First, the substrate W to which the formable material ML is applied is placed on the chuck 41. Next, the substrate W held by the chuck 41 is positioned to face the mold SS held by the chuck 51. Then, the mold SS is moved downward (toward the substrate W) by the driving unit 52 (see FIG. 5A) so that the mold SS and the formable material ML come into contact with each other. After that, the irradiation unit 10 emits light so that the formable material ML is irradiated with light that has passed through the optical members 20 and 30 and the mold SS (see FIG. 5B). More specifically, the light emitted from the irradiation unit 10 is reflected by the optical member 30, which is located further in the +Z-axis direction than the mold SS, after passing through the mold SS once, and then passes through the mold SS again so that the formable material ML is irradiated with the light. The light emitted from the irradiation unit does not necessarily pass the mold SS before reaching the optical member 30.

As a result, photocuring of the formable material ML occurs and the formable material ML is cured. Finally, the mold SS is removed from the cured formable material ML by the driving unit 52 (see FIG. 5C). The formable material ML on the substrate W may be formed into a desired shape by the above-described process. The above-described forming process is performed simultaneously over the entire surface of the substrate W.

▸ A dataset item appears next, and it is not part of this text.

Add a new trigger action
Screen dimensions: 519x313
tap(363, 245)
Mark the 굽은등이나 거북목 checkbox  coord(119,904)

In the present embodiment, the mold SS has a thickness of greater than or equal to 0.3 mm and less than or equal to 1.0 mm, more preferably greater than or equal to 0.5 mm and less than or equal to 0.7 mm. The mold SS is made of a material capable of transmitting ultraviolet light. The material may be, for example, quartz. The mold SS does not have a pattern for a device, such as a circuit pattern, but has a flat surface. Such a mold may be referred to as a flattening member or a superstrate. The mold SS may have a pattern (mark) for positioning instead of a pattern for a device. Such a pattern (mark) is, for example, used to adjust the relative position between the mold SS and the substrate W in the forming process, and may be referred to as an alignment mark.

As is clear from FIGS. 5A to 5C, when the mold SS comes into contact with the formable material, the mold SS follows the waving shape of the substrate but forms a flat surface on projections and recesses of an underlying pattern in local regions. In this specification, the meaning of the term “flattening apparatus” includes an apparatus that flattens local regions as described above.

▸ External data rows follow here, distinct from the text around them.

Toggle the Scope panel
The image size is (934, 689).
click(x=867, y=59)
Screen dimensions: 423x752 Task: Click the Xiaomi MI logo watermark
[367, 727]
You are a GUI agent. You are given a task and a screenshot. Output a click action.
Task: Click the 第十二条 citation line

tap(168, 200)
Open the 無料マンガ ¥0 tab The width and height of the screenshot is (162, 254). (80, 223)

The flattening apparatus forms a second layer on a first layer (pattern layer hatched in FIGS. 5A to 5C) formed on the substrate, the second layer being flatter than the first layer, by forming the formable material into a desired shape with the mold having a flat surface. In this specification, the term “first layer” does not mean the layer located first from the base. When, for example, a semiconductor device is manufactured, several tens to several hundreds of layers may be formed. In such a case, the “first layer” may be a layer other than the layer located first from the base.

The formable material ML may be a photo-curable resin. The formable material ML may contain a polymerizable compound and a photopolymerization initiator. The formable material may also contain a non-polymerizable compound or a solvent. The non-polymerizable compound may contain, for example, at least one of a sensitizer, a hydrogen donor, an internal releasing agent, a surface active agent, an antioxidant, and a polymer component.

The formable material ML to be used may depend on the device manufacturing process that is used. In the present embodiment, for example, a material that is more sensitive to light with a wavelength of 300 to 350 nm than to light with other wavelengths is used as the formable material. The sensitivity of the formable material ML to light with a wavelength of 300 to 350 nm may be greater than or equal to 5 times, more preferably 8 times the sensitivity of the formable material ML to light with a wavelength of 350 to 400 nm.

Unlike super high pressure mercury lamps, the LEDs (light emitting elements) of the LED modules have a single wavelength, and the light emission intensity thereof depends on the wavelength. In general, the light emission intensity of LEDs having a wavelength of 300 to 350 nm is greatly lower than that of LEDs having a wavelength of greater than or equal to 365 nm. According to the present embodiment, since the light-emitting-element array 11 is placed on the stage 40, which has less layout restrictions than the head, the illuminance on the formable material illuminated with the curing light can be easily increased. In addition, since the light-emitting-element array 11 is placed on the stage 40, maintenance, such as replacement of the LEDs, can be facilitated.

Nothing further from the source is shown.